[Item-finding records]

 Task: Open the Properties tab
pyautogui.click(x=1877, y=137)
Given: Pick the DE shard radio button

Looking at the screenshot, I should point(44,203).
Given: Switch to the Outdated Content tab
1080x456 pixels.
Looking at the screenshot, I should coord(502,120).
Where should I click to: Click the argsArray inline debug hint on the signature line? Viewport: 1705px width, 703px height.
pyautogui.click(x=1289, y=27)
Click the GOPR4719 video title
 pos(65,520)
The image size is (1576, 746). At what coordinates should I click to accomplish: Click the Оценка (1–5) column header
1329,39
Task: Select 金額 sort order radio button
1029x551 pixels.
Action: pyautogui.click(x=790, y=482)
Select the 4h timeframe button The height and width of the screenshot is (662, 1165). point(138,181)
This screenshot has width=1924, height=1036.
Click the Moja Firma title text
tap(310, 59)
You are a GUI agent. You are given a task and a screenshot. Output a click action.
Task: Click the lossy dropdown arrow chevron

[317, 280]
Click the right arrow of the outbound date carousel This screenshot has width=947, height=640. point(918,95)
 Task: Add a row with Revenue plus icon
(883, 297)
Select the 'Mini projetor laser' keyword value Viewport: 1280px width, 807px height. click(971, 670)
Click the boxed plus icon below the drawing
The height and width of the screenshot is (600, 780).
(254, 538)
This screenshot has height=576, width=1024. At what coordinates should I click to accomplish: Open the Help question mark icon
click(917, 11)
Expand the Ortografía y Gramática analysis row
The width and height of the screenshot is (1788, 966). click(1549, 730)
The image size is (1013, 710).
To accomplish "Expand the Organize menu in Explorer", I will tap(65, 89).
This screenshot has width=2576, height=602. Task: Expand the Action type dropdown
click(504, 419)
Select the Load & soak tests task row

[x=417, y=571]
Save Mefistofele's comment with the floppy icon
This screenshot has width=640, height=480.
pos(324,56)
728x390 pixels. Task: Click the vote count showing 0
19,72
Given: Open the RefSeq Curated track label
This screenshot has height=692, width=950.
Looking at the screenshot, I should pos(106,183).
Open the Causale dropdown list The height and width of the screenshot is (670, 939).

▸ YOUR OBJECTIVE:
Revise every entry above, replacing "dropdown" with "drop-down menu" and leaving everything else unchanged.

▸ RIGHT ANSWER:
 Task: Open the Properties tab
pyautogui.click(x=1877, y=137)
Given: Pick the DE shard radio button

Looking at the screenshot, I should point(44,203).
Given: Switch to the Outdated Content tab
1080x456 pixels.
Looking at the screenshot, I should coord(502,120).
Where should I click to: Click the argsArray inline debug hint on the signature line? Viewport: 1705px width, 703px height.
pyautogui.click(x=1289, y=27)
Click the GOPR4719 video title
 pos(65,520)
The image size is (1576, 746). At what coordinates should I click to accomplish: Click the Оценка (1–5) column header
1329,39
Task: Select 金額 sort order radio button
1029x551 pixels.
Action: pyautogui.click(x=790, y=482)
Select the 4h timeframe button The height and width of the screenshot is (662, 1165). point(138,181)
This screenshot has width=1924, height=1036.
Click the Moja Firma title text
tap(310, 59)
You are a GUI agent. You are given a task and a screenshot. Output a click action.
Task: Click the lossy drop-down menu arrow chevron

[317, 280]
Click the right arrow of the outbound date carousel This screenshot has width=947, height=640. point(918,95)
 Task: Add a row with Revenue plus icon
(883, 297)
Select the 'Mini projetor laser' keyword value Viewport: 1280px width, 807px height. click(971, 670)
Click the boxed plus icon below the drawing
The height and width of the screenshot is (600, 780).
(254, 538)
This screenshot has height=576, width=1024. At what coordinates should I click to accomplish: Open the Help question mark icon
click(917, 11)
Expand the Ortografía y Gramática analysis row
The width and height of the screenshot is (1788, 966). click(1549, 730)
The image size is (1013, 710).
To accomplish "Expand the Organize menu in Explorer", I will tap(65, 89).
This screenshot has width=2576, height=602. Task: Expand the Action type drop-down menu
click(504, 419)
Select the Load & soak tests task row

[x=417, y=571]
Save Mefistofele's comment with the floppy icon
This screenshot has width=640, height=480.
pos(324,56)
728x390 pixels. Task: Click the vote count showing 0
19,72
Given: Open the RefSeq Curated track label
This screenshot has height=692, width=950.
Looking at the screenshot, I should pos(106,183).
Open the Causale drop-down menu list The height and width of the screenshot is (670, 939).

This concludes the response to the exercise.